Y uno podría estar tentado de aplicar los mismos remedios a un problema que parece idéntico. Pero no lo es. Los mercados digitales y tecnológicos, efectivamente, y como sugieren aquéllos que pretenden mantenerlos al margen de las sanciones por infracciones del Derecho de la competencia, evolucionan muy rápido. Ahora bien, estos cambios nunca se producen en el sentido de facilitar la competencia, sino, bien al contrario, encontrando nuevas formas de esquivar el control para afianzar más aún su posición de dominio. Por eso, las normas y procedimientos largos, concienzudos y, por ello, extremadamente garantistas aplicables a los monopolios estáticos del s. XIX y del XX no pueden ser las mismas, si aspiramos a que sean remedios eficaces, que las que se impongan a los del s. XXI. En definitiva, las soluciones tradicionales, centradas únicamente en la imposición de sanciones ex post mucho tiempo tras la conducta, no serán efectivas en este tipo de mercados.

El Derecho tradicional de la competencia no es, si se aplica solo, óptimo para resolver los problemas que se plantean derivados de la monopolización de estos mercados porque actúa a posteriori, una vez el daño ya está hecho, por tener naturaleza sancionadora. Sin embargo, la situación en estos mercados, una vez acaparados por una empresa, es difícilmente revertible. Se puede imponer una multa, por supuesto, pero la ventaja obtenida por el infractor, especialmente si hay ingentes cantidades de big data involucradas, cada vez más valiosas a efectos competitivos, no puede deshacerse alcanzada una masa crítica de datos suficiente. Es sencillamente inviable volver a una situación previa en la que existía competencia por medio de la mera imposición de multas, al menos mientras éstas no sean de una cuantía que directamente ponga en cuestión la continuidad de la actividad del gigante empresarial y tecnológico de turno.

Adicionalmente, no puede hacerse descansar toda la responsabilidad de resolver los problemas planteados por los monopolios tecnológicos y digitales sobre el Derecho de la competencia porque no siempre o necesariamente éstos son de naturaleza eficientista, que es de lo que se preocupa exclusivamente esta rama del Derecho. Es más, es posible que, de hecho, desde una perspectiva estricta de eficiencia, interpretando ésta como beneficio directo en precios para los consumidores, los monopolios no causen absolutamente ningún problema. Al menos, al principio.
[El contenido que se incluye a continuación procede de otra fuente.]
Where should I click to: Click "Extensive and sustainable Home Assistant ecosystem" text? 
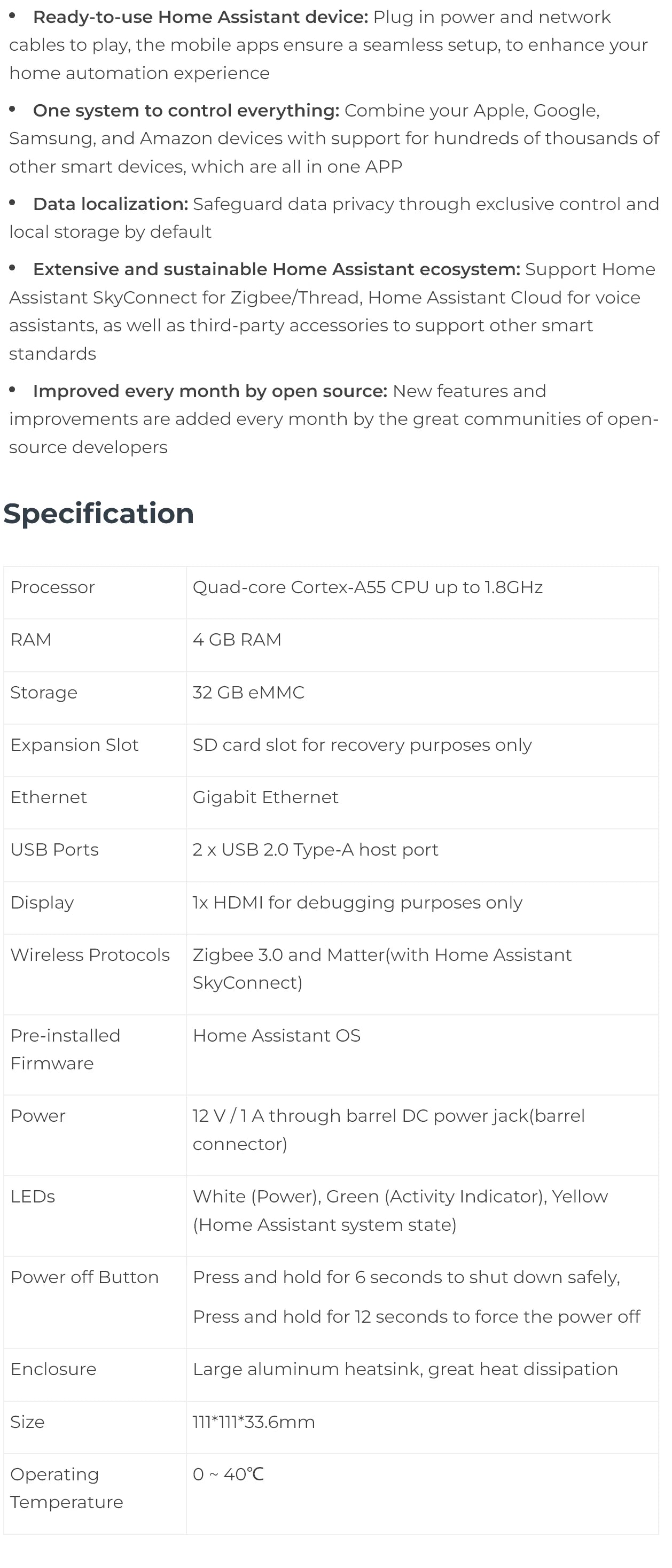pos(276,269)
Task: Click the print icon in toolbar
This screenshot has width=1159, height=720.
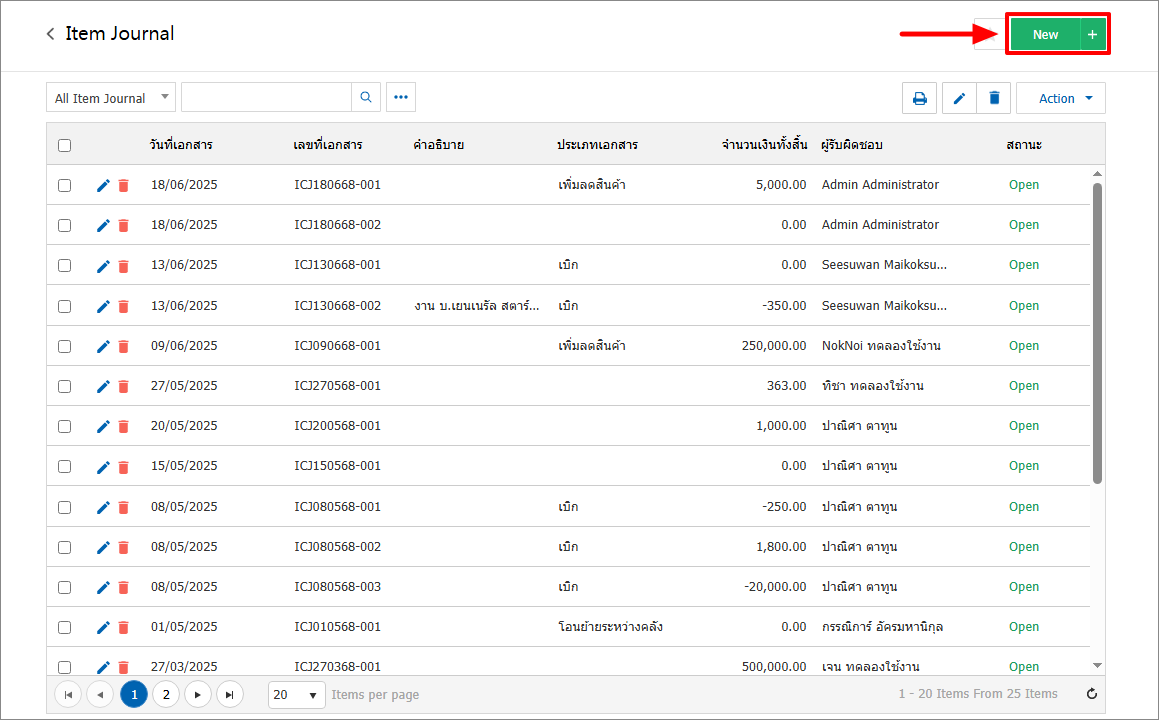Action: tap(919, 98)
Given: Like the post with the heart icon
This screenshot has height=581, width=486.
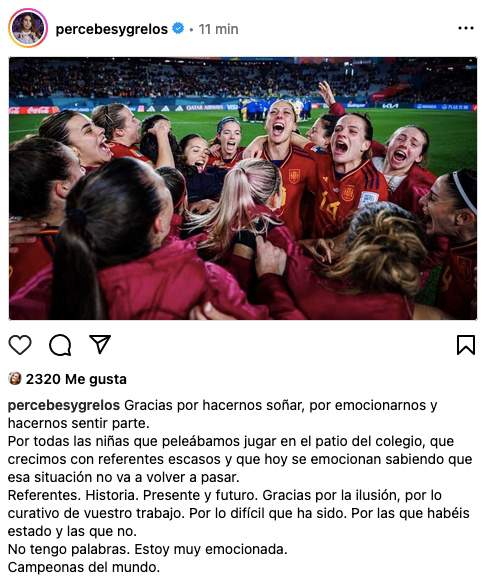Looking at the screenshot, I should (20, 345).
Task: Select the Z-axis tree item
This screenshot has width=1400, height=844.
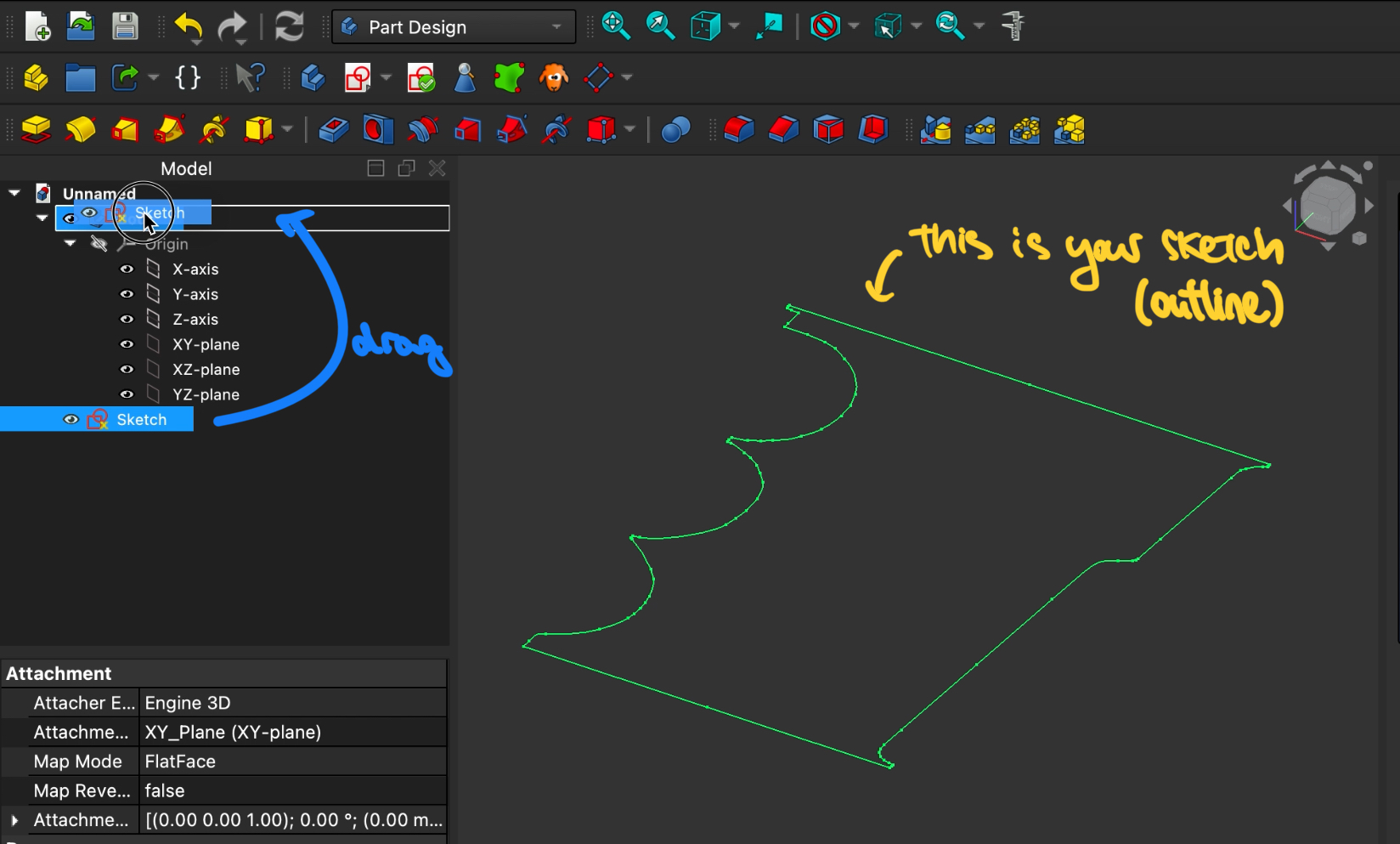Action: point(195,320)
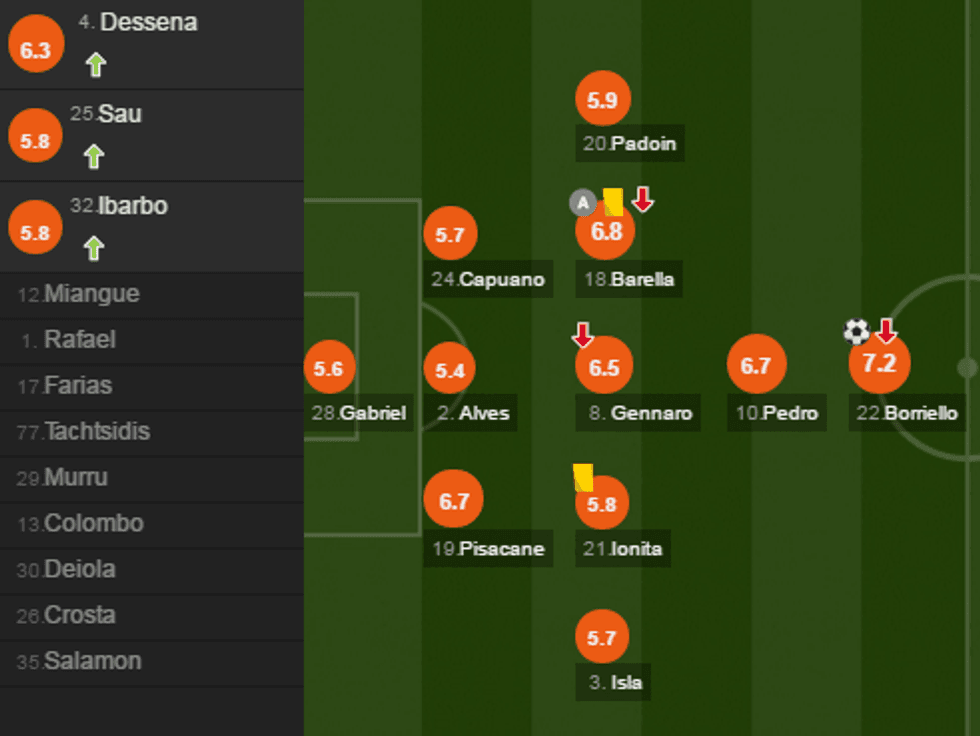Viewport: 980px width, 736px height.
Task: Click the red substitution arrow above Barella
Action: [x=643, y=199]
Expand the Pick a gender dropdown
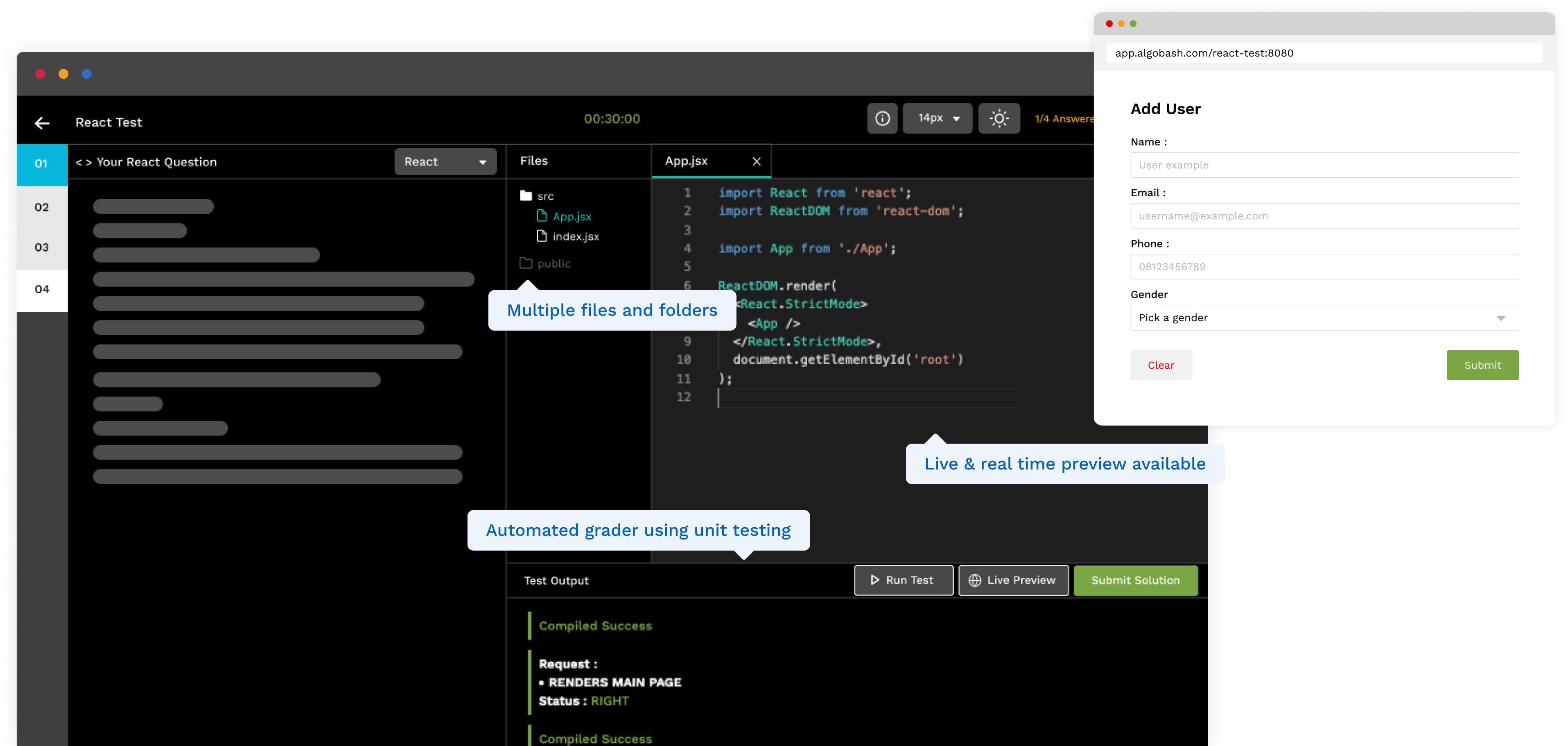1568x746 pixels. pos(1324,318)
Pero eso no quiere decir que no se planteen cuestiones tan o más importantes que los precios, como, por ejemplo, la libertad de acceso a la información, la protección de datos, etc. 

Por eso, sería necesario cambiar el enfoque y tratar de anticiparse al problema, por ejemplo, sometiendo a estas empresas adicionalmente y en combinación con las medidas antitrust a una regulación ex ante que ordene conductas y ofrezca seguridad jurídica estableciendo en toda una serie de ámbitos cómo han de proceder estos grandes emporios empresariales de nuestros días con el objetivo de proteger a la población, y no sólo a los consumidores y la estructura de mercado y, por qué no, a la propia democracia y capacidad de los poderes públicos de ordenar las relaciones de poder en los mercados. 

Así, debería considerarse la conveniencia de obligar, entre otros, a estandarizar productos y servicios, compartir infraestructuras digitales esenciales, o incluso los datos recabados, etc. De esta forma se garantizaría que quien permanece en la posición preeminente en el mercado lo hace no aprovechándose y explotando las ventajas derivadas de la ostentación de su propia posición monopolística, esto es, viviendo de rentas que se multiplican por sí solas -porque las rentas se han repartido entre todos-, sino de su verdadero trabajo. Pero cuidando, a la vez, que este marco de obligaciones sea lo suficientemente flexible como para no frenar la innovación.

No hay democracia si no hay opciones. Pero, desde luego, no la hay si el poder económico que tienen ciertas empresas trasciende el mercado y pasa a ser político. Cualquier solución regulatoria, y más todavía una como la propuesta, es complicada y arriesgada, sin duda. Pero renunciar a la misma desde el principio sin intentarlo siquiera es una actitud que, a estas alturas y dado el creciente control sobre cada vez más esferas de nuestras vidas, economías y derechos de estos empresas omnipotentes de la economía digital, no nos podemos permitir.